I am writing a custom wrapper for open_flash_chart plugin. It's placed in /lib and load it as a module in ApplicationController.

However, I have some Class hierarchy or smth problem.

From any controller I can access open_flash_chart functions as OpenFlashChart, Line etc

However, in a class in a /lib module, it doesnt work!

Any ideas?


There are two ways that files get loaded in Rails:

  • It is registered in the autoload process, and you reference a constant that corresponds to the file name. For instance, if you have app/controllers/pages_controller.rb and reference PagesController, app/controllers/pages_controller.rb will automatically be loaded. This happens for a preset list of directories in the load path. This is a feature of Rails, and is not part of the normal Ruby load process.
  • Files are explicitly required. If a file is required, Ruby looks through the entire list of paths in your load paths, and find the first case where the file you required is in the load path. You can see the entire load path by inspecting $LOAD_PATH (an alias for $:).

Since lib is in your load path, you have two options: either name your files with the same names as the constants, so Rails will automatically pick them up when you reference the constant in question, or explicitly require the module.

I also notice that you might be confused about another thing. ApplicationController is not the root object in the system. Observe:

module MyModule
  def im_awesome
    puts "#{self} is so awesome"
  end
end

class ApplicationController < ActionController::Base
  include MyModule
end

class AnotherClass
end

AnotherClass.new.im_awesome
# NoMethodError: undefined method `im_awesome' for #<AnotherClass:0x101208ad0>

You will need to include the module into whatever class you want to use it in.

class AnotherClass
  include MyModule
end

AnotherClass.new.im_awesome
# AnotherClass is so awesome

Of course, in order to be able to include the module in the first place, you'll need to have it available (using either of the techniques above).


In Rails 3 /lib modules are not loaded automatically.

This is because the line:

# config.autoload_paths += %W(#{config.root}/extras)

inside config/application.rb is commented.

You can try to uncomment this line or, (it worked even better for me), leave this commented (for future reference) and add this two lines:

config.autoload_paths += %W(#{config.root}/lib)
config.autoload_paths += Dir["#{config.root}/lib/**/"]
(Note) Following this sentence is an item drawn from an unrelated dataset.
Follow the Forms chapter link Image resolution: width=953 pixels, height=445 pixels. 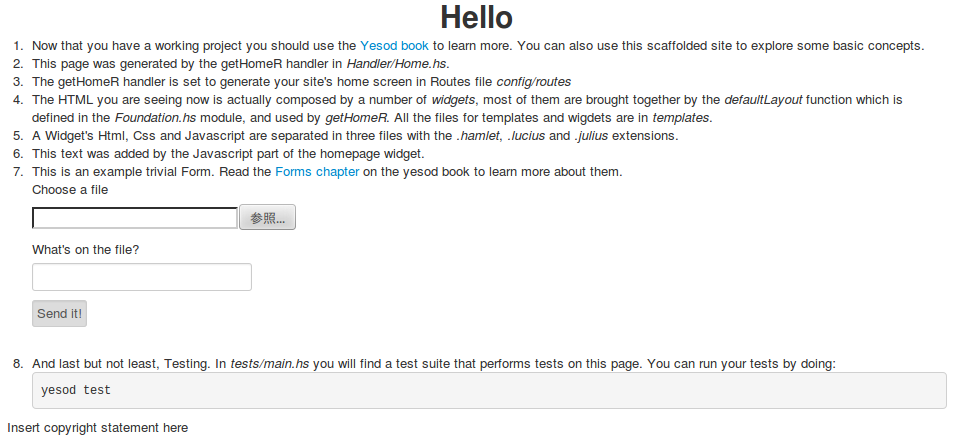coord(314,171)
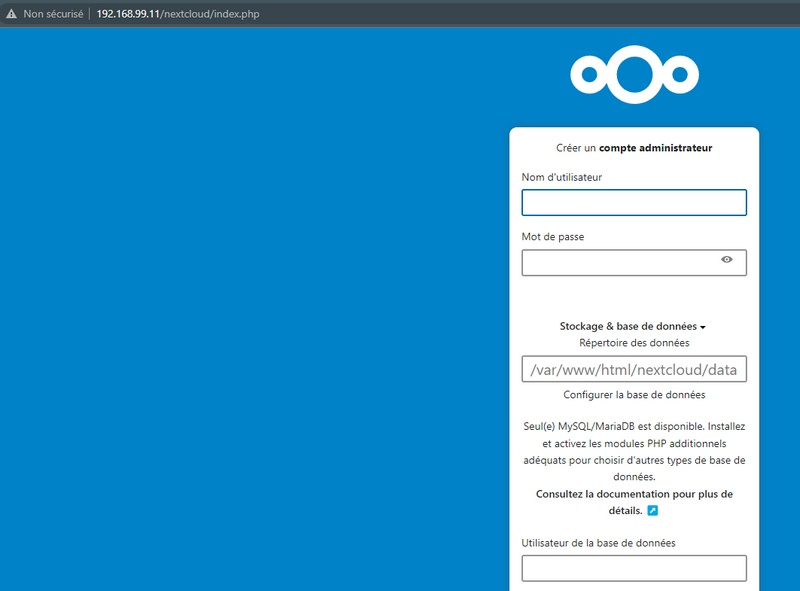
Task: Click the Créer un compte administrateur heading
Action: [634, 148]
What worked for me, besides uncommenting config.autoload_paths (I’m on Rails 3.1.3), was to create a initializer like this:

#config/initializers/myapp_init.rb
require 'my_module'    
include MyModule

This way I can call mymodule methods from anywhere and as class methods Model.mymodule_method or as instance methods mymodel.mymodule_method

Maybe some expert may explain the implications of this. By now, use it at your own risk.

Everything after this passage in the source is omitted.